Please swap "a particular element" for "one specific element" throughout the rows below and reproduce them with everything else left unchanged.

───── Supplied entries ─────

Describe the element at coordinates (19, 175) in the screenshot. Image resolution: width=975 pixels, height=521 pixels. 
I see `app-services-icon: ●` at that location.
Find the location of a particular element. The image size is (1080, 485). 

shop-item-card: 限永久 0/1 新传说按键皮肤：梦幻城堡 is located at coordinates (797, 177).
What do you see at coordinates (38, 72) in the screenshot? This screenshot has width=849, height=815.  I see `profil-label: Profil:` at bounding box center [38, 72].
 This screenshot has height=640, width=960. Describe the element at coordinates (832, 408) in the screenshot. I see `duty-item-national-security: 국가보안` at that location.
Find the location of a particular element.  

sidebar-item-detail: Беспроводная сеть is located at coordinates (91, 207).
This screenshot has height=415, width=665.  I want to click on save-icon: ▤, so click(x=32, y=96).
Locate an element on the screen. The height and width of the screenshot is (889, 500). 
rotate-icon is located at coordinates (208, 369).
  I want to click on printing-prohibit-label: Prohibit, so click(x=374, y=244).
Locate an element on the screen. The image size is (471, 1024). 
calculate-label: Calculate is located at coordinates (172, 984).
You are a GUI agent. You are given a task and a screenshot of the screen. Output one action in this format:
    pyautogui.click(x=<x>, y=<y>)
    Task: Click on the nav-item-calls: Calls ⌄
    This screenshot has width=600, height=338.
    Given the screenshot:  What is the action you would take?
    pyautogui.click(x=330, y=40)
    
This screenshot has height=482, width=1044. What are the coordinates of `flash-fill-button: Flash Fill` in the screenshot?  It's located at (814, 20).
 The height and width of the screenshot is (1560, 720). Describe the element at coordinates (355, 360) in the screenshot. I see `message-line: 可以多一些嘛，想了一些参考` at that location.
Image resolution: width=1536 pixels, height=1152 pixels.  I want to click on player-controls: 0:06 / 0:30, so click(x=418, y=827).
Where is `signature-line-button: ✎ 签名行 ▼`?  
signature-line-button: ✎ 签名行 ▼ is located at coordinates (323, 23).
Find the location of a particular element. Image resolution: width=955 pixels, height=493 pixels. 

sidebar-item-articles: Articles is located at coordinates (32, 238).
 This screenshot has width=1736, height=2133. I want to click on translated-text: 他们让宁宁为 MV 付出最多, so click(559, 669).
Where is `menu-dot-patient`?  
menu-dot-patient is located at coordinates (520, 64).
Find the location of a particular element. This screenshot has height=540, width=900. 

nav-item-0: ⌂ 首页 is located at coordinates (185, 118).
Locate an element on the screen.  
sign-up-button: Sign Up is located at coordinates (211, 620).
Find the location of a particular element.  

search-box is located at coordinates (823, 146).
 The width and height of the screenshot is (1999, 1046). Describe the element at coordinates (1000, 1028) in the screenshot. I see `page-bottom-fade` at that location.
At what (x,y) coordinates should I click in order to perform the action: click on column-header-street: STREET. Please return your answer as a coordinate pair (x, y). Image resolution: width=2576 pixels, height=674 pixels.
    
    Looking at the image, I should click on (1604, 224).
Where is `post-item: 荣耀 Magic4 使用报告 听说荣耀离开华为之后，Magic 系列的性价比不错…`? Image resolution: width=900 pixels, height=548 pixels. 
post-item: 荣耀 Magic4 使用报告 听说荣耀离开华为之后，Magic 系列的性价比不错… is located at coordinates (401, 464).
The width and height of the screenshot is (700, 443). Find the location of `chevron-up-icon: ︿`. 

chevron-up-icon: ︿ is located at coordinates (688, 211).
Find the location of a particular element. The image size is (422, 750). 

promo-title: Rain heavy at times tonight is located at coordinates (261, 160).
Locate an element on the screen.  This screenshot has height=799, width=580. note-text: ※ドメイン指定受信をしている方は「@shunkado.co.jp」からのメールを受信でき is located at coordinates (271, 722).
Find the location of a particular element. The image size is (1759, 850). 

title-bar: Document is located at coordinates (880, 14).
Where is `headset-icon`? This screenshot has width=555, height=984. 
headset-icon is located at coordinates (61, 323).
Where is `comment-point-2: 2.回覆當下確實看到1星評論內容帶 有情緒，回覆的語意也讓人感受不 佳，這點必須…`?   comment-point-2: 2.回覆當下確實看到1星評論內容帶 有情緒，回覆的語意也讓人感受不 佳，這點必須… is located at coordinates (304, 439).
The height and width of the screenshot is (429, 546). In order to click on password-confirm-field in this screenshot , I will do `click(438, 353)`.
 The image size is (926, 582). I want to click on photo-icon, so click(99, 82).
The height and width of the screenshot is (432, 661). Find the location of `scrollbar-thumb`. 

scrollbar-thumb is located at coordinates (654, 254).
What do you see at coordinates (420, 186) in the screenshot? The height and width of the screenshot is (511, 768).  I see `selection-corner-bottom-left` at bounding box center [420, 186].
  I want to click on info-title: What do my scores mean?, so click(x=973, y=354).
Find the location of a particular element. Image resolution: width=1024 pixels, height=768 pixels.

─────

Exercise solution:
Describe the element at coordinates (19, 175) in the screenshot. Image resolution: width=975 pixels, height=521 pixels. 
I see `app-services-icon: ●` at that location.
Find the location of one specific element. The image size is (1080, 485). 

shop-item-card: 限永久 0/1 新传说按键皮肤：梦幻城堡 is located at coordinates (797, 177).
What do you see at coordinates (38, 72) in the screenshot? This screenshot has width=849, height=815.  I see `profil-label: Profil:` at bounding box center [38, 72].
 This screenshot has height=640, width=960. Describe the element at coordinates (832, 408) in the screenshot. I see `duty-item-national-security: 국가보안` at that location.
Find the location of one specific element.  

sidebar-item-detail: Беспроводная сеть is located at coordinates (91, 207).
This screenshot has height=415, width=665.  I want to click on save-icon: ▤, so click(x=32, y=96).
Locate an element on the screen. The height and width of the screenshot is (889, 500). 
rotate-icon is located at coordinates (208, 369).
  I want to click on printing-prohibit-label: Prohibit, so click(x=374, y=244).
Locate an element on the screen. The image size is (471, 1024). 
calculate-label: Calculate is located at coordinates (172, 984).
You are a GUI agent. You are given a task and a screenshot of the screen. Output one action in this format:
    pyautogui.click(x=<x>, y=<y>)
    Task: Click on the nav-item-calls: Calls ⌄
    This screenshot has width=600, height=338.
    Given the screenshot:  What is the action you would take?
    pyautogui.click(x=330, y=40)
    
This screenshot has height=482, width=1044. What are the coordinates of `flash-fill-button: Flash Fill` in the screenshot?  It's located at (814, 20).
 The height and width of the screenshot is (1560, 720). Describe the element at coordinates (355, 360) in the screenshot. I see `message-line: 可以多一些嘛，想了一些参考` at that location.
Image resolution: width=1536 pixels, height=1152 pixels.  I want to click on player-controls: 0:06 / 0:30, so click(x=418, y=827).
Where is `signature-line-button: ✎ 签名行 ▼`?  
signature-line-button: ✎ 签名行 ▼ is located at coordinates (323, 23).
Find the location of one specific element. Image resolution: width=955 pixels, height=493 pixels. 

sidebar-item-articles: Articles is located at coordinates (32, 238).
 This screenshot has width=1736, height=2133. I want to click on translated-text: 他们让宁宁为 MV 付出最多, so click(559, 669).
Where is `menu-dot-patient`?  
menu-dot-patient is located at coordinates (520, 64).
Find the location of one specific element. This screenshot has height=540, width=900. 

nav-item-0: ⌂ 首页 is located at coordinates (185, 118).
Locate an element on the screen.  
sign-up-button: Sign Up is located at coordinates (211, 620).
Find the location of one specific element.  

search-box is located at coordinates (823, 146).
 The width and height of the screenshot is (1999, 1046). Describe the element at coordinates (1000, 1028) in the screenshot. I see `page-bottom-fade` at that location.
At what (x,y) coordinates should I click in order to perform the action: click on column-header-street: STREET. Please return your answer as a coordinate pair (x, y). Image resolution: width=2576 pixels, height=674 pixels.
    
    Looking at the image, I should click on (1604, 224).
Where is `post-item: 荣耀 Magic4 使用报告 听说荣耀离开华为之后，Magic 系列的性价比不错…`? Image resolution: width=900 pixels, height=548 pixels. 
post-item: 荣耀 Magic4 使用报告 听说荣耀离开华为之后，Magic 系列的性价比不错… is located at coordinates (401, 464).
The width and height of the screenshot is (700, 443). Find the location of `chevron-up-icon: ︿`. 

chevron-up-icon: ︿ is located at coordinates (688, 211).
Find the location of one specific element. The image size is (422, 750). 

promo-title: Rain heavy at times tonight is located at coordinates (261, 160).
Locate an element on the screen.  This screenshot has height=799, width=580. note-text: ※ドメイン指定受信をしている方は「@shunkado.co.jp」からのメールを受信でき is located at coordinates (271, 722).
Find the location of one specific element. The image size is (1759, 850). 

title-bar: Document is located at coordinates (880, 14).
Where is `headset-icon`? This screenshot has width=555, height=984. 
headset-icon is located at coordinates (61, 323).
Where is `comment-point-2: 2.回覆當下確實看到1星評論內容帶 有情緒，回覆的語意也讓人感受不 佳，這點必須…`?   comment-point-2: 2.回覆當下確實看到1星評論內容帶 有情緒，回覆的語意也讓人感受不 佳，這點必須… is located at coordinates (304, 439).
The height and width of the screenshot is (429, 546). In order to click on password-confirm-field in this screenshot , I will do `click(438, 353)`.
 The image size is (926, 582). I want to click on photo-icon, so click(99, 82).
The height and width of the screenshot is (432, 661). Find the location of `scrollbar-thumb`. 

scrollbar-thumb is located at coordinates (654, 254).
What do you see at coordinates (420, 186) in the screenshot? The height and width of the screenshot is (511, 768).  I see `selection-corner-bottom-left` at bounding box center [420, 186].
  I want to click on info-title: What do my scores mean?, so click(x=973, y=354).
Find the location of one specific element. Image resolution: width=1024 pixels, height=768 pixels.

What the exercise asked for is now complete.